Daniel Gillmor, a senior staff technologist at the American Civil Liberties Union, said it’s unlikely the government would want to destroy Tor, even if it had the ability to do so.
“Anonymity loves company,” Gillmor said. “An anonymity network like Tor is only functional when lots of people are using it. If you care that your spies in country X can communicate back to the home base without being tracked, you want other people in country X to use Tor for other purposes.”
Gillmor said Tor allows anonymity for positive purposes, including use by journalistic sources, whistleblowers, and human rights advocates.

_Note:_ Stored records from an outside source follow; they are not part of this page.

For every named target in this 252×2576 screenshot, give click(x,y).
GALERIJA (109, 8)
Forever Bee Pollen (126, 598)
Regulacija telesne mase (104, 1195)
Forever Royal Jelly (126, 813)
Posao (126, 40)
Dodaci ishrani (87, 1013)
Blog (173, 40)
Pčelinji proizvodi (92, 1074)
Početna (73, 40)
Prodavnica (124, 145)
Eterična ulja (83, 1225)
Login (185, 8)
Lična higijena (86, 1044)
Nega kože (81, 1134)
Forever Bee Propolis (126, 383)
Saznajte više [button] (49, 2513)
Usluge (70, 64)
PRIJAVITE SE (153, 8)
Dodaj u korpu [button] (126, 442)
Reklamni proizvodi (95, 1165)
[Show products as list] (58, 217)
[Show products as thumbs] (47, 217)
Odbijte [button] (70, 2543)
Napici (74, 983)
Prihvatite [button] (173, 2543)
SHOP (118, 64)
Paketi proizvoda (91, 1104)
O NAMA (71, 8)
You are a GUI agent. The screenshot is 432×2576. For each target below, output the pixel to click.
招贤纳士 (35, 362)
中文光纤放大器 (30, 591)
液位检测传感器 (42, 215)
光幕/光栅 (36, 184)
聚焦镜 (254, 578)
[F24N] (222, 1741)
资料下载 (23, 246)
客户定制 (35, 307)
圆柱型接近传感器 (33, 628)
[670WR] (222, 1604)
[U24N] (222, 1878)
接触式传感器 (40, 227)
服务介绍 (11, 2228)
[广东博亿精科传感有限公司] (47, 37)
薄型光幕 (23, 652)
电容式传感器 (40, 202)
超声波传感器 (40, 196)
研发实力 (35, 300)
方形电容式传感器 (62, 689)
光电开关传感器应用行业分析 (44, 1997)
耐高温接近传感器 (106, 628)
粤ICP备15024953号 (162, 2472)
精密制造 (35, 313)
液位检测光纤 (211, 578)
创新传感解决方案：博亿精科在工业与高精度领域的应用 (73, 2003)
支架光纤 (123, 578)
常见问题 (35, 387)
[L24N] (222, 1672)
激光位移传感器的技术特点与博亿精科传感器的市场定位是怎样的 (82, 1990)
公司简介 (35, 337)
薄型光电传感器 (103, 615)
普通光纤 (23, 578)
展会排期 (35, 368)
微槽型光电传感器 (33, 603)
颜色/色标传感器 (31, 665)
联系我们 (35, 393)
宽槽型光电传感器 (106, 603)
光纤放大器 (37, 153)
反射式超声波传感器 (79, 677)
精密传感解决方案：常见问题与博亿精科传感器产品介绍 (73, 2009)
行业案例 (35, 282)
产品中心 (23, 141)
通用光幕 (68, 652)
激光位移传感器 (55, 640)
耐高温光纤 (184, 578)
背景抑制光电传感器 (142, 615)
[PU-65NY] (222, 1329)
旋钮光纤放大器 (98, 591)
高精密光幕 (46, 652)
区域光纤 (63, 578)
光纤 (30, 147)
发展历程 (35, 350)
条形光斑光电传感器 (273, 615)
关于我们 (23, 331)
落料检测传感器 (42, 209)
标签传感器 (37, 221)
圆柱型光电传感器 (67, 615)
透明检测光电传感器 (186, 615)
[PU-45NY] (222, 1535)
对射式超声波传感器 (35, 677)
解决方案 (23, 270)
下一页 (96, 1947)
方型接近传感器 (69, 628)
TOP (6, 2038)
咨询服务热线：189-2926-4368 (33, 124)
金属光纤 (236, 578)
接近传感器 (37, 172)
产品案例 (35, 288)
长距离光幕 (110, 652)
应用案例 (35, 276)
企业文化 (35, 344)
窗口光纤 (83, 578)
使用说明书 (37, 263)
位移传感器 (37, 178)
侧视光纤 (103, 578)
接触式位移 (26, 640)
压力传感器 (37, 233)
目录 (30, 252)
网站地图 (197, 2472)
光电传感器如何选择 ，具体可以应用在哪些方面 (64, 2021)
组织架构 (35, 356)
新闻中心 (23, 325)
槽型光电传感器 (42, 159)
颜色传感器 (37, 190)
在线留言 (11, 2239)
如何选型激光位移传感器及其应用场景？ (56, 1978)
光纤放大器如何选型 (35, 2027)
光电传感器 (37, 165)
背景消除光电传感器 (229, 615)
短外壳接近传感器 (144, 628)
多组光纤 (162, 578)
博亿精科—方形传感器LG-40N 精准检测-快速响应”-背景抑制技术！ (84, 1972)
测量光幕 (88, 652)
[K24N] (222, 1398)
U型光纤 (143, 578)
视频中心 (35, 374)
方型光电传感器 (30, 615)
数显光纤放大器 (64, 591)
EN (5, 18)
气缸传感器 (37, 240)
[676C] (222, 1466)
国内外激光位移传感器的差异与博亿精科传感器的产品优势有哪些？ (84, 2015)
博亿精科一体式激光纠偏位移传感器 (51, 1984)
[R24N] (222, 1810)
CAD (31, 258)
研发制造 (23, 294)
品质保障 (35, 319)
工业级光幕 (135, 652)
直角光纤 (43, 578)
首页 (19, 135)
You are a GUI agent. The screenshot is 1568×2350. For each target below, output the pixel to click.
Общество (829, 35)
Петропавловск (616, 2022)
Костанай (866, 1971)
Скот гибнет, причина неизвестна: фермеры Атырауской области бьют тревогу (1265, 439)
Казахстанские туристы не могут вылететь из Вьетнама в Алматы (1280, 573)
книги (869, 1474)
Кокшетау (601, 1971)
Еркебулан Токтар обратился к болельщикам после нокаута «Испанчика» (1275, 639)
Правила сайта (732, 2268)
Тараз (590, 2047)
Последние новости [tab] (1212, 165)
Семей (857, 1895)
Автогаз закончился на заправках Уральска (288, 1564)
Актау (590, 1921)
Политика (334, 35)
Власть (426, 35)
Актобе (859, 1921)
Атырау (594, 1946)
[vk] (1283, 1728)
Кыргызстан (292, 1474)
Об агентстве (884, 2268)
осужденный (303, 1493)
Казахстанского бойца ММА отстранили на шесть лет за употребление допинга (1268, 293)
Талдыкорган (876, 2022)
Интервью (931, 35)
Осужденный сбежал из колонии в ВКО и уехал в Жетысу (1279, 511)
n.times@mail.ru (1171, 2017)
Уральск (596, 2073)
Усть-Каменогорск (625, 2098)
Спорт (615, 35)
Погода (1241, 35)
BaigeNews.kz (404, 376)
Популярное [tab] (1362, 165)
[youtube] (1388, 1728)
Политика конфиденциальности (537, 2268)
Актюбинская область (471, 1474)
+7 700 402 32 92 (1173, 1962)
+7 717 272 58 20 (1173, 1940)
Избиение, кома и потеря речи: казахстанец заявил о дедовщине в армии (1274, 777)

Drugs and child pornography existed long before Tor and can be addressed through standard investigative processes, tracking the flow of contraband and cash, he said.
“Several agencies of the U.S. government are major sponsors of the Tor Project, even as other parts of the government try to police Tor’s hidden services,” added Robert Gehl, a professor at the University of Utah. “Tor is an open source project; shutting it down would probably result in a fork and other people carrying it on. [And] Tor isn’t the only anonymizing network; I2P could take its place.”
Gehl outlines a pattern in his forthcoming book, “Weaving the Dark Web: Legitimacy on Freenet, Tor, and I2P,” in which ”the demise of one market typically results in market participants paying increased attention to OPSEC [operations security]. After the Silk Road was seized, many market participants wrote guides to OPSEC and shared them. The emphasis on OPSEC only intensified after AlphaBay and Hansa came down.”
Gehl imagines a running cat-and-mouse game amid increasingly effective policing.
But, he added, “I’m afraid that this will be tied to [an] increasing narrative of ‘cyberwar’ or, in the U.S., the ‘war on drugs’ where governments will claim more and more authority to police online activities and use surveillance on people such as you and me.”
The FBI did not immediately respond to a request for comment, but in the past has vowed to catch and prosecute the operators of darknet markets and their vendors.
Attorney General Jeff Sessions, speaking at a White House event last week, boasted about the takedown of AlphaBay and said the FBI recently doubled resources for tracking darknet dealing while the Drug Enforcement Administration makes undercover buys. “We’re not going to let those sites get so big again in the future,” Sessions said, referring to AlphaBay. “That’s certainly our goal, and we’re going to continue to work on that.”